Gesellschaftlicher Umbruch

Die Zunahme von Spätgeschiedenen liegt nicht nur daran, dass die Lebenserwartung steigt und der Anteil an älteren Menschen zunimmt, sondern sie hat auch gesellschaftliche Gründe: mehr finanzielle Unabhängigkeit von Frauen allen voran, aber auch die Entstigmatisierung von Scheidungen. Sind die Kinder aus dem Haus, trennt es sich leichter.

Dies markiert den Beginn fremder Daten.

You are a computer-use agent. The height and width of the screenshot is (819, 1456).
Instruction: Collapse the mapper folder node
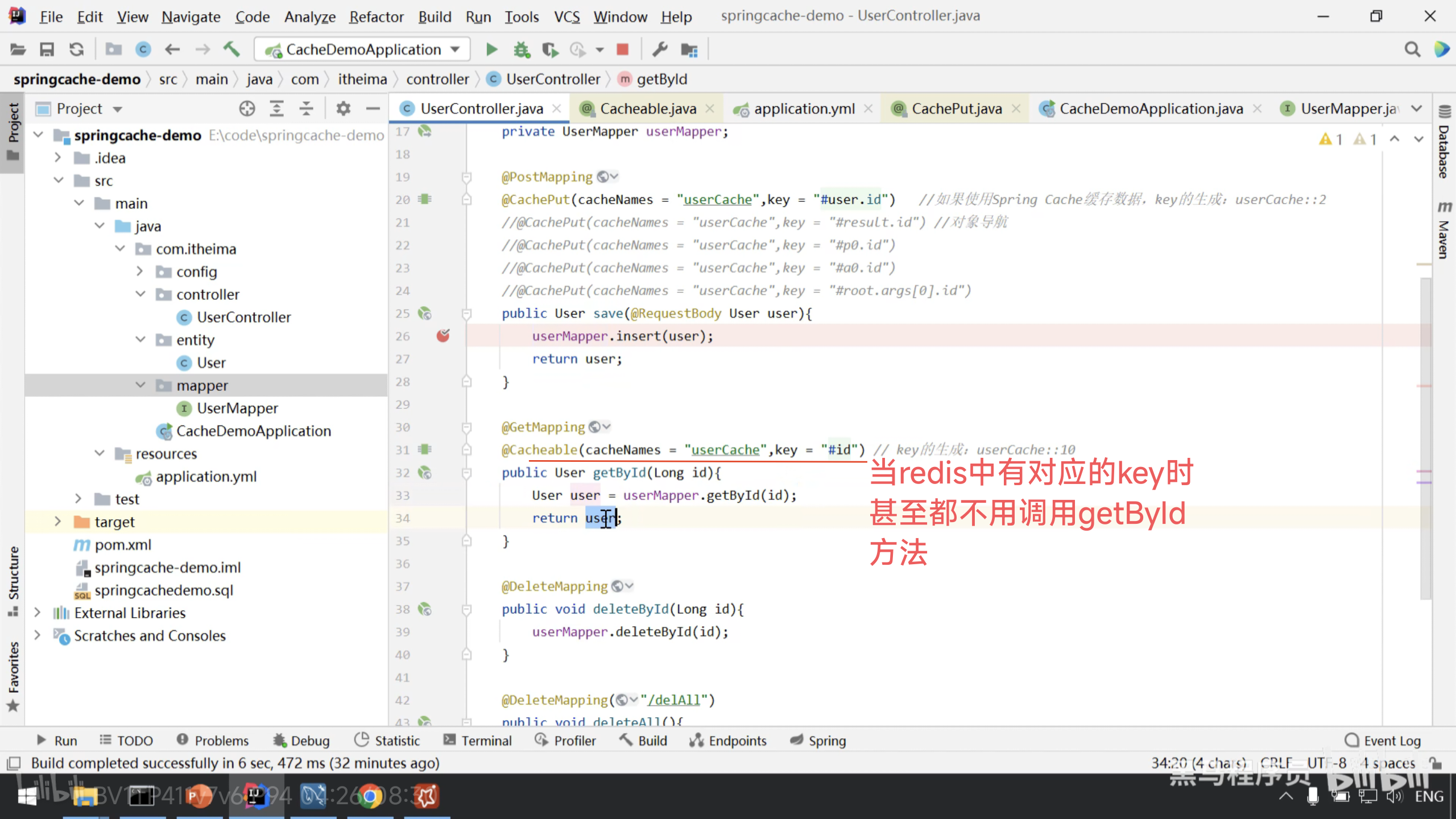[x=140, y=385]
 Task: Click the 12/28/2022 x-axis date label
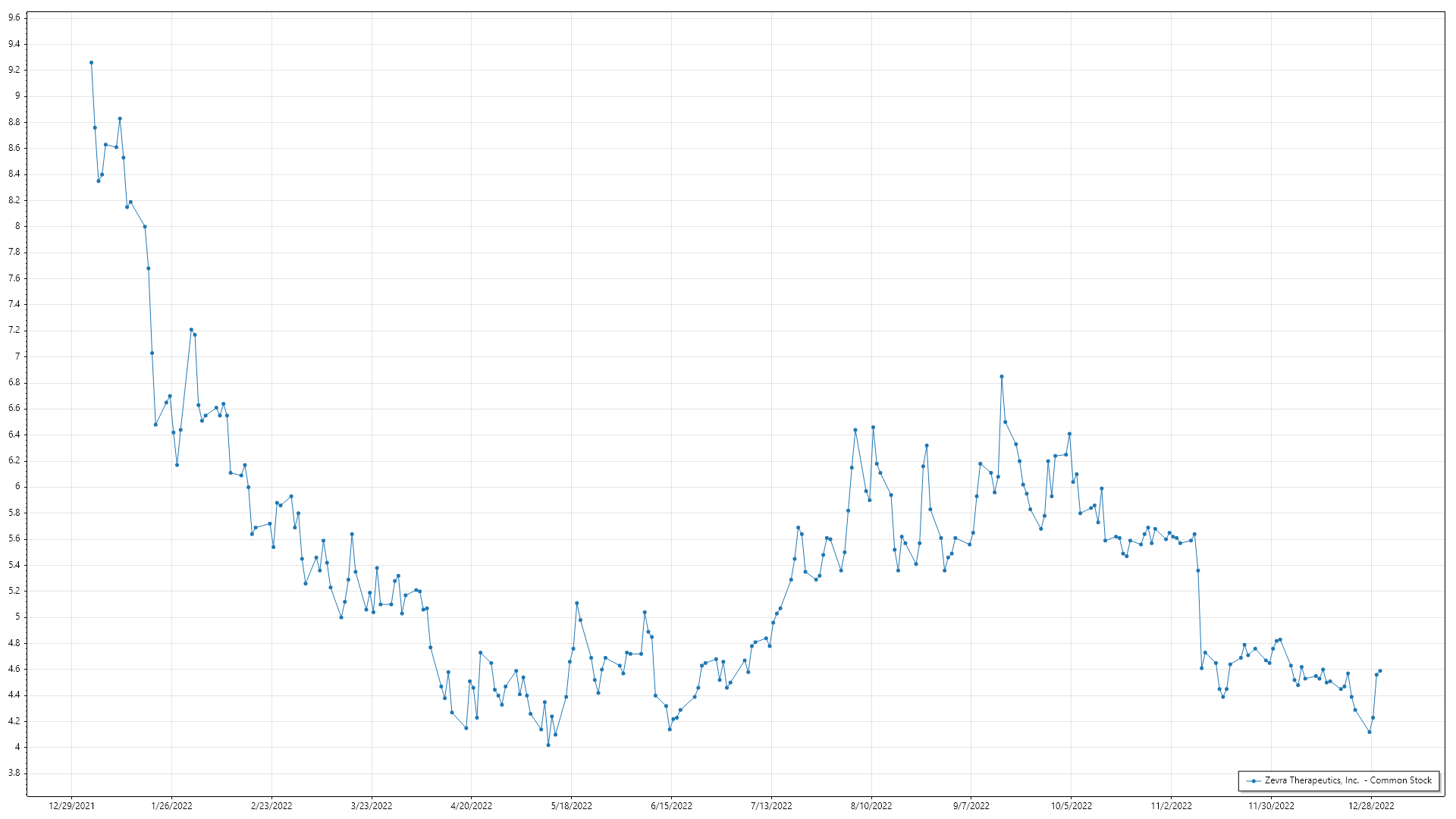(1371, 805)
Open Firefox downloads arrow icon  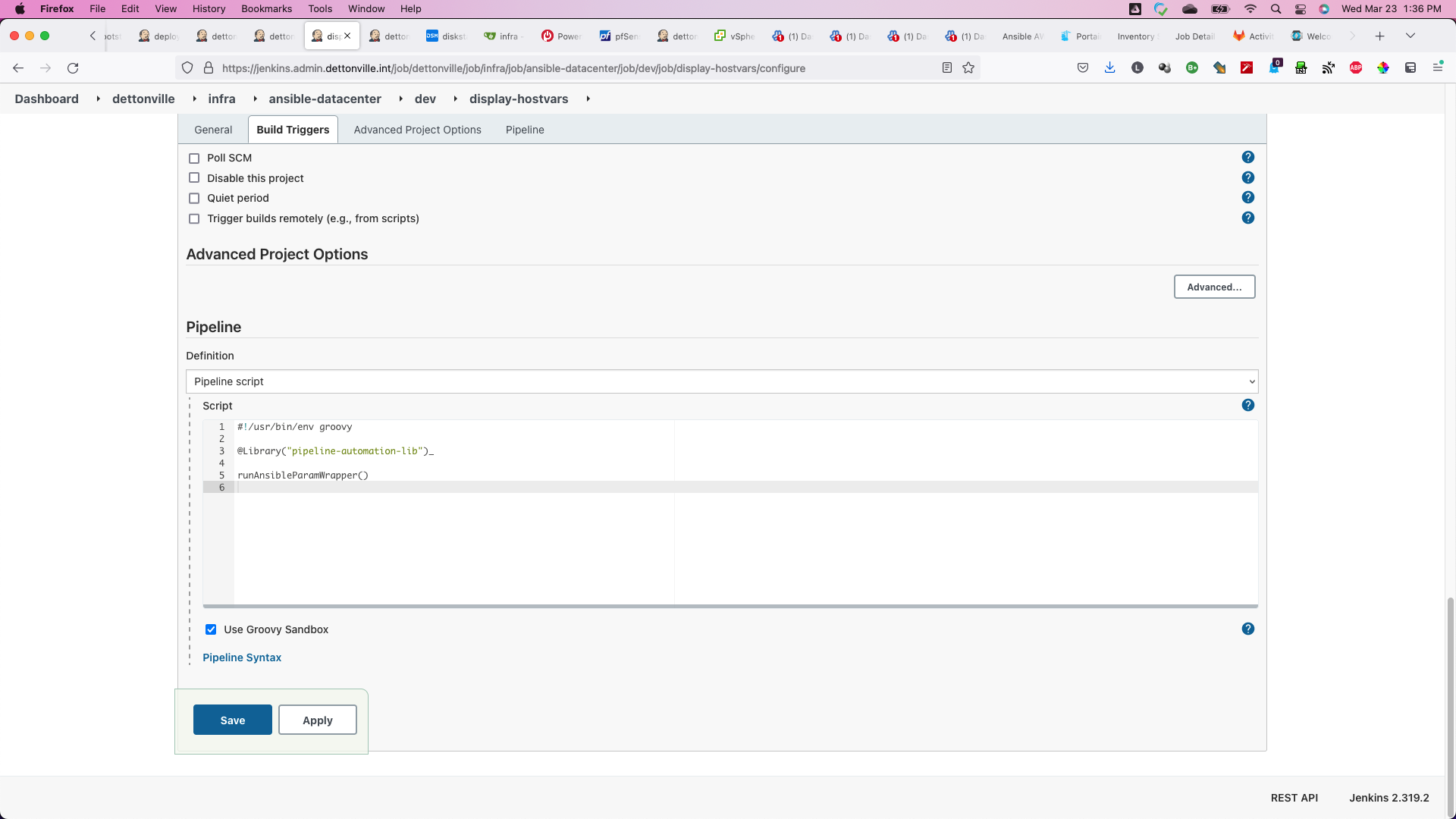(1109, 68)
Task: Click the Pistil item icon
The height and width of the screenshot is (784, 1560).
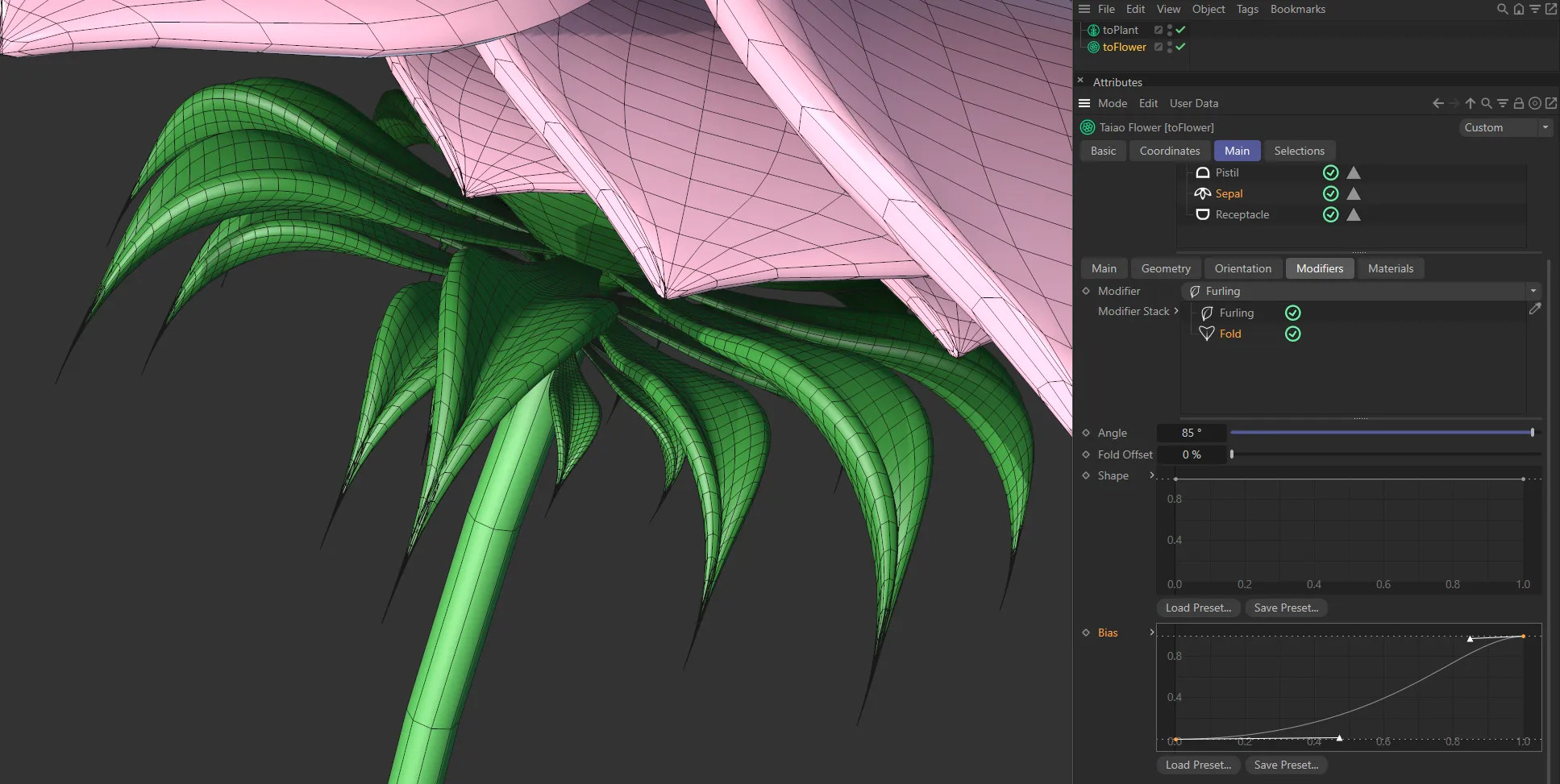Action: 1203,172
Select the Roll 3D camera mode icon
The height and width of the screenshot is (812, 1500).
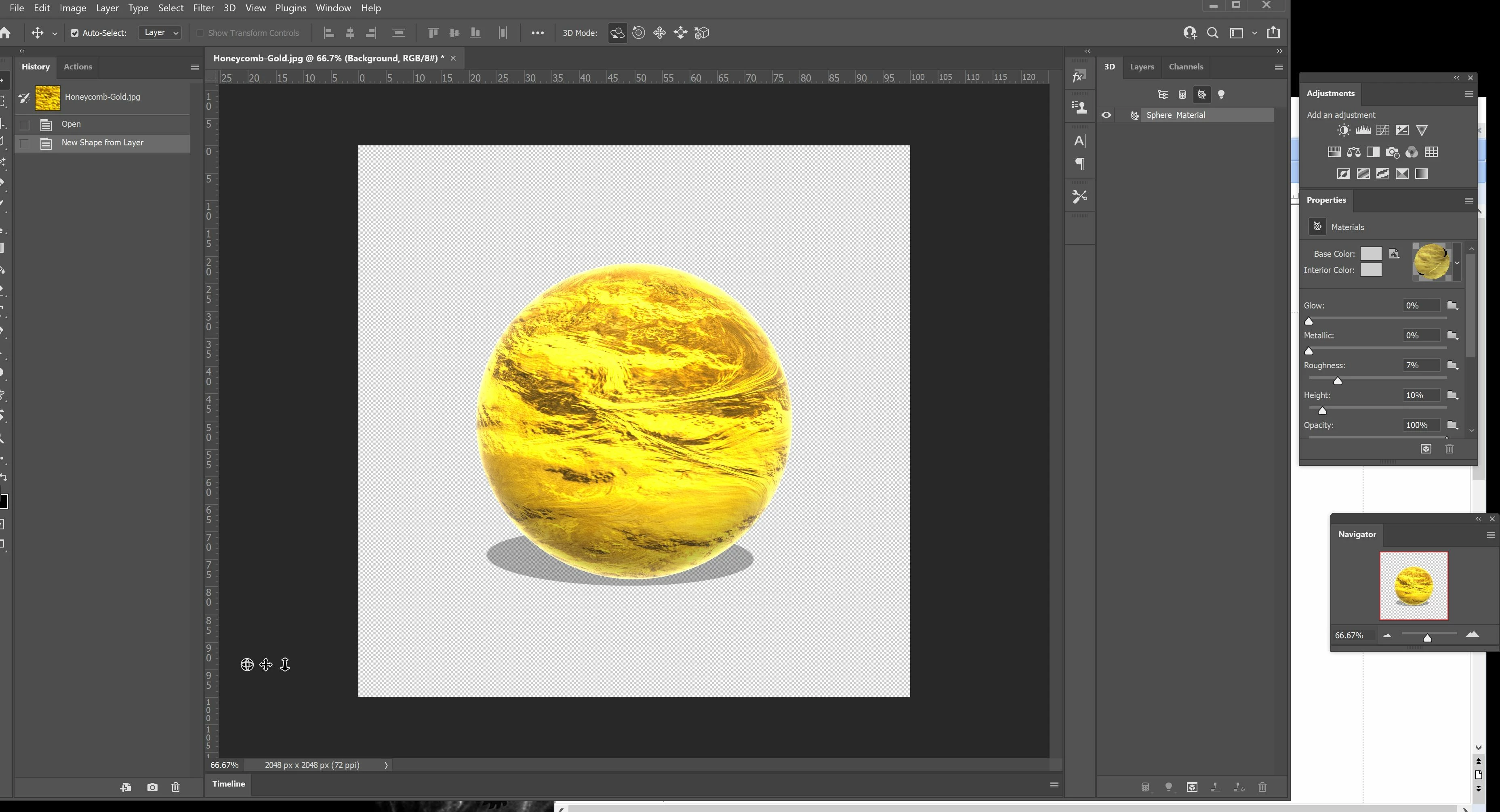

In der Panoramaschenke sind viele "Solodamen", wie Linda sie nennt, geschieden, davon einige schon länger, andere hingegen recht frisch. Charlotte (85) etwa lebt schon seit 1978 getrennt und ist "sehr froh darüber": weil ihr Ex-Mann zu viel Alkohol trank und seine Familie sie schlecht behandelte.

Tanzpaar
Michaela und Günther lernten sich im Tanztreff kennen.
Heribert Corn

Vielfältige Gäste

Michaela (63) erzählt, dass sie mit 50 Jahren beschloss, sich "nicht mehr alles gefallen lassen" zu wollen. Ihr Ex-Mann habe ihr gegenüber jede Wertschätzung verloren. Die beiden Kinder waren ausgezogen, und "irgendwann hab ich mir gedacht, es ist g’scheiter, ich leb mein Leben allein". So war zumindest der Plan. Ein Jahrzehnt später besuchte Michaela Lindas Singletreff und lernte dort, bei ihrem ersten Mal, Günther kennen. Er ist einer von Lindas sogenannten Taxitänzern – angeheuerten Profis, die die Solodamen zum Tanzen auffordern. Inzwischen sind Günther und Michaela verlobt, im Juli heiraten sie.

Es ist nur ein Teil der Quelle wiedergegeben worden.